++++ Supplied records ++++

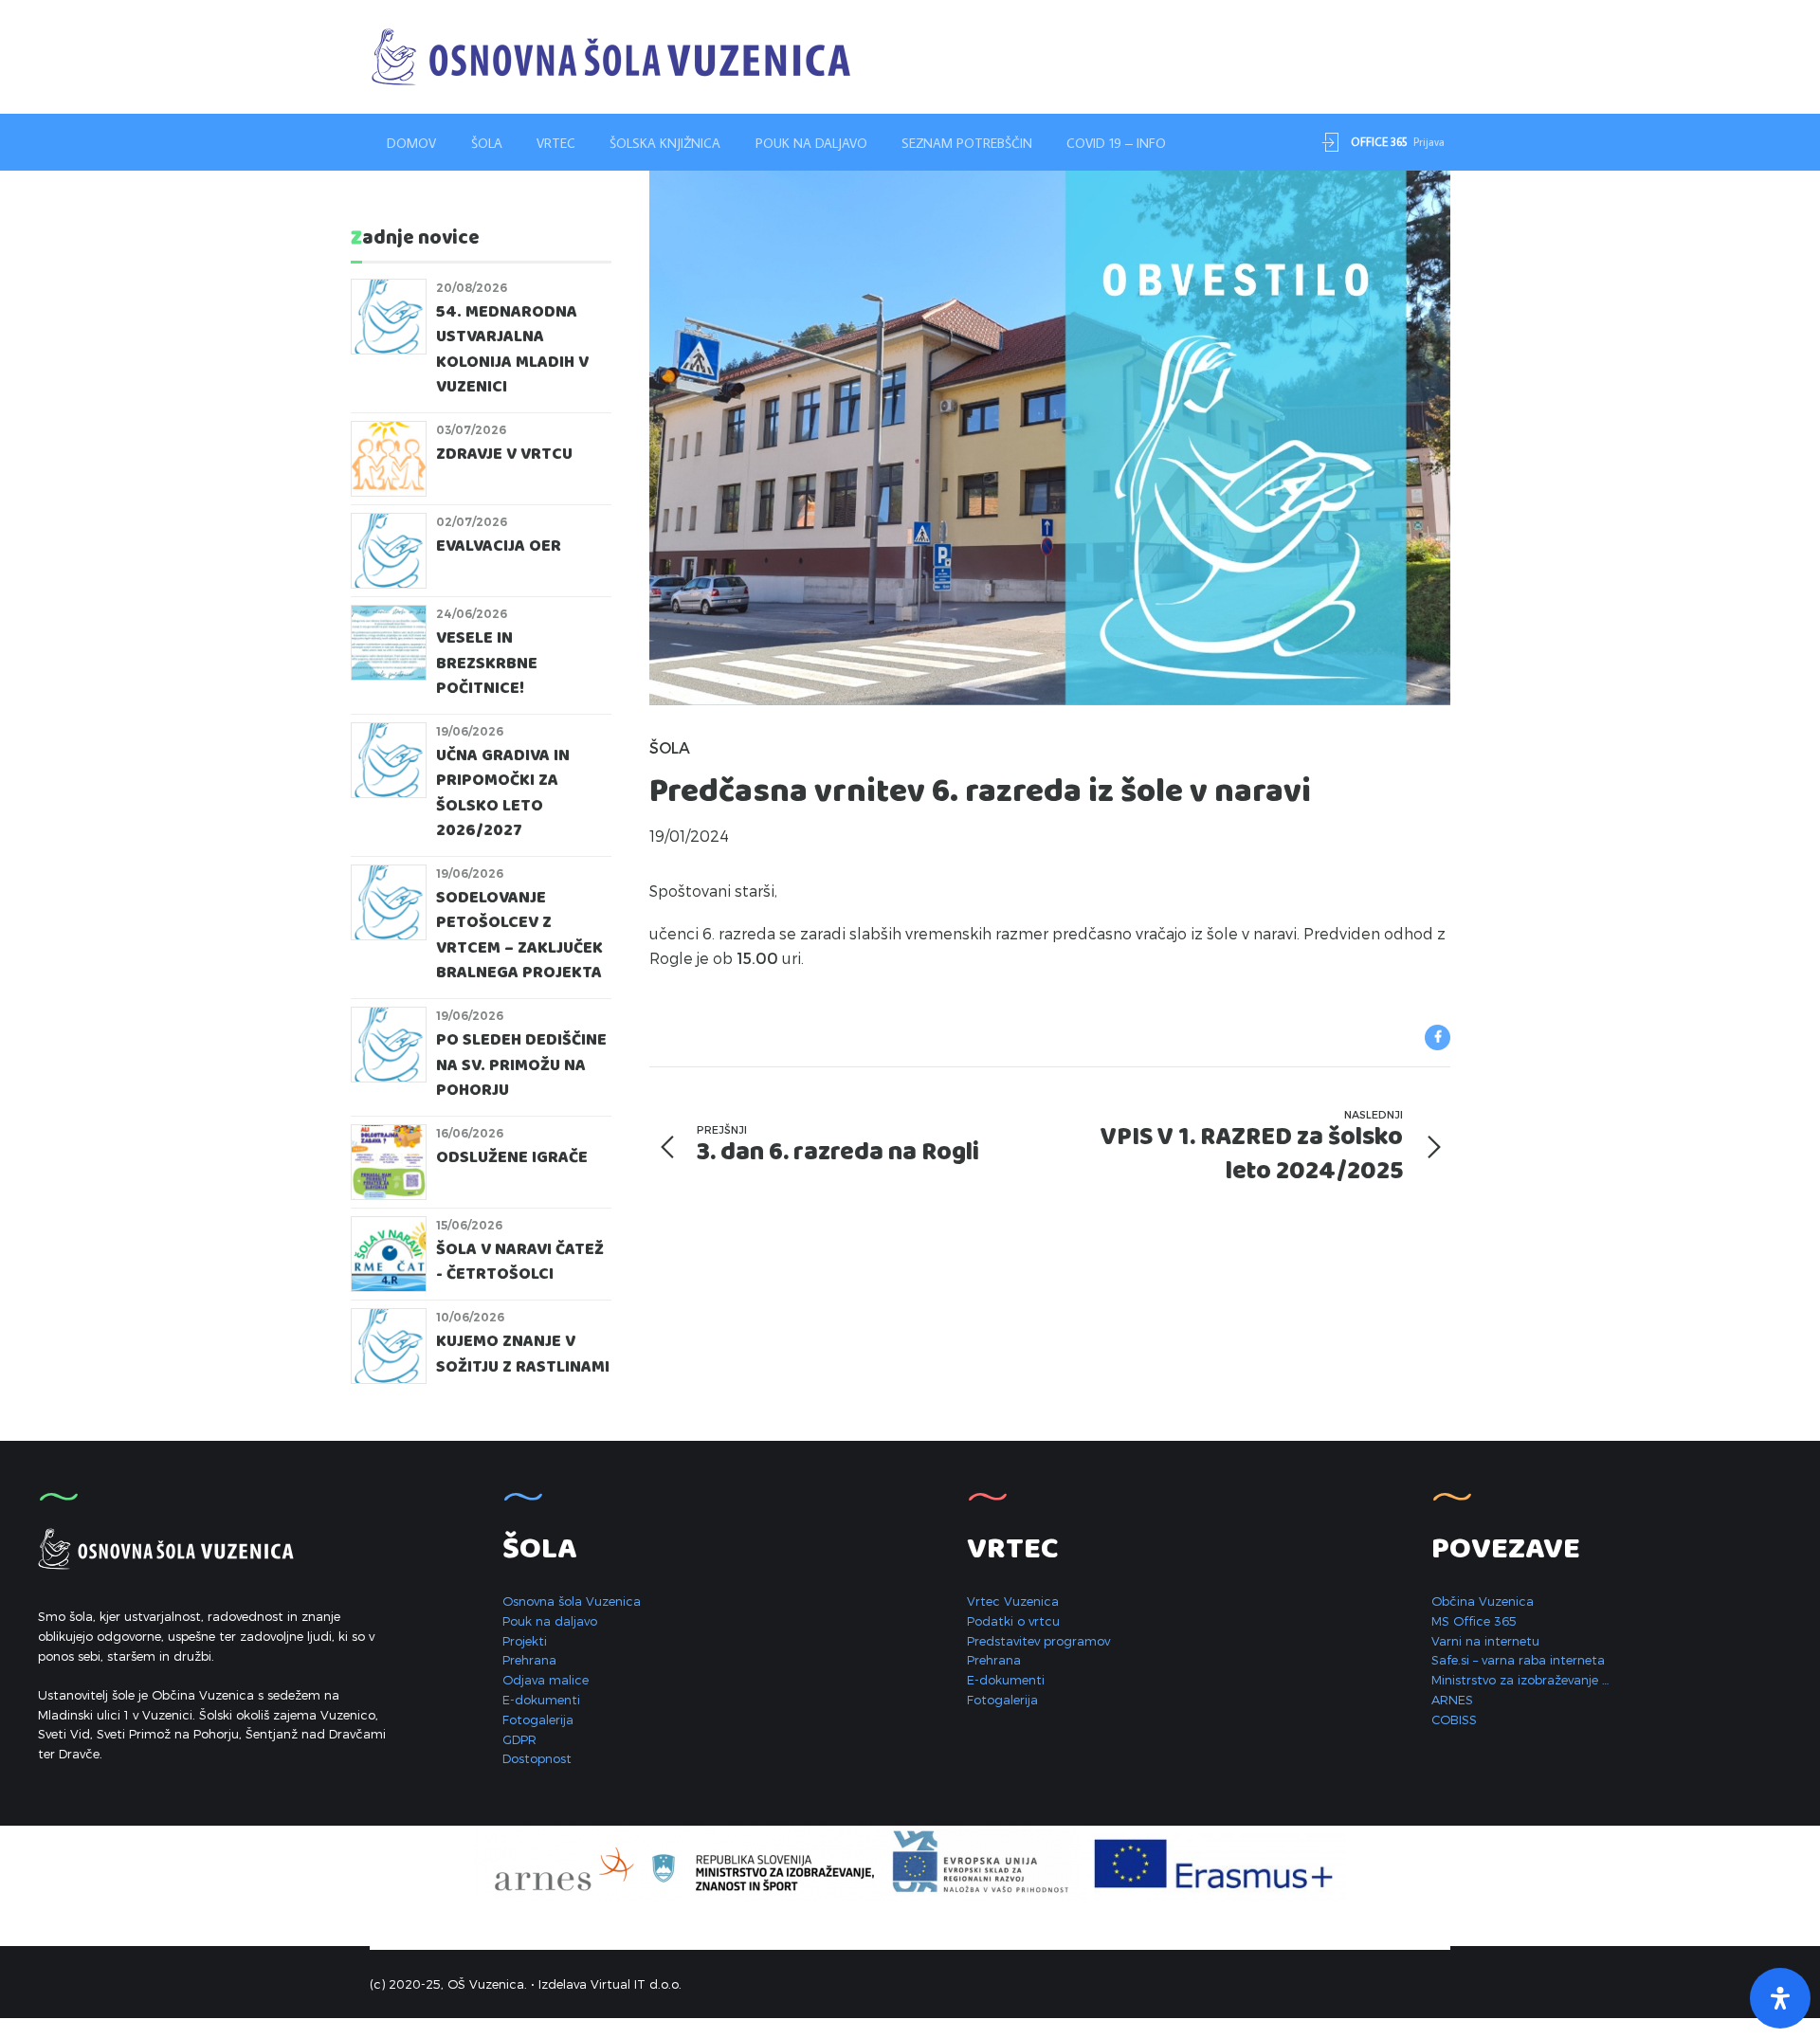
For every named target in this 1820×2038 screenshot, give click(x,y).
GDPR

++++
++++ Supplied records ++++

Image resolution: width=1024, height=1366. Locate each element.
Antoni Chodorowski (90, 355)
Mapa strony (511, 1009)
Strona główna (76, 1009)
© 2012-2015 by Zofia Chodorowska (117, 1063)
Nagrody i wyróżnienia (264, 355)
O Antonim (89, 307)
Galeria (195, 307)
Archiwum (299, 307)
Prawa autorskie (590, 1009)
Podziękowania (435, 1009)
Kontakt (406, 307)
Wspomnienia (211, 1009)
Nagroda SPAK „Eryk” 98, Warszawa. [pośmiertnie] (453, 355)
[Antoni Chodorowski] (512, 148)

++++

(Task brief)
Return each line above where the word "Chodorowski" shows up.

(Answer section)
Antoni Chodorowski (90, 355)
[Antoni Chodorowski] (512, 148)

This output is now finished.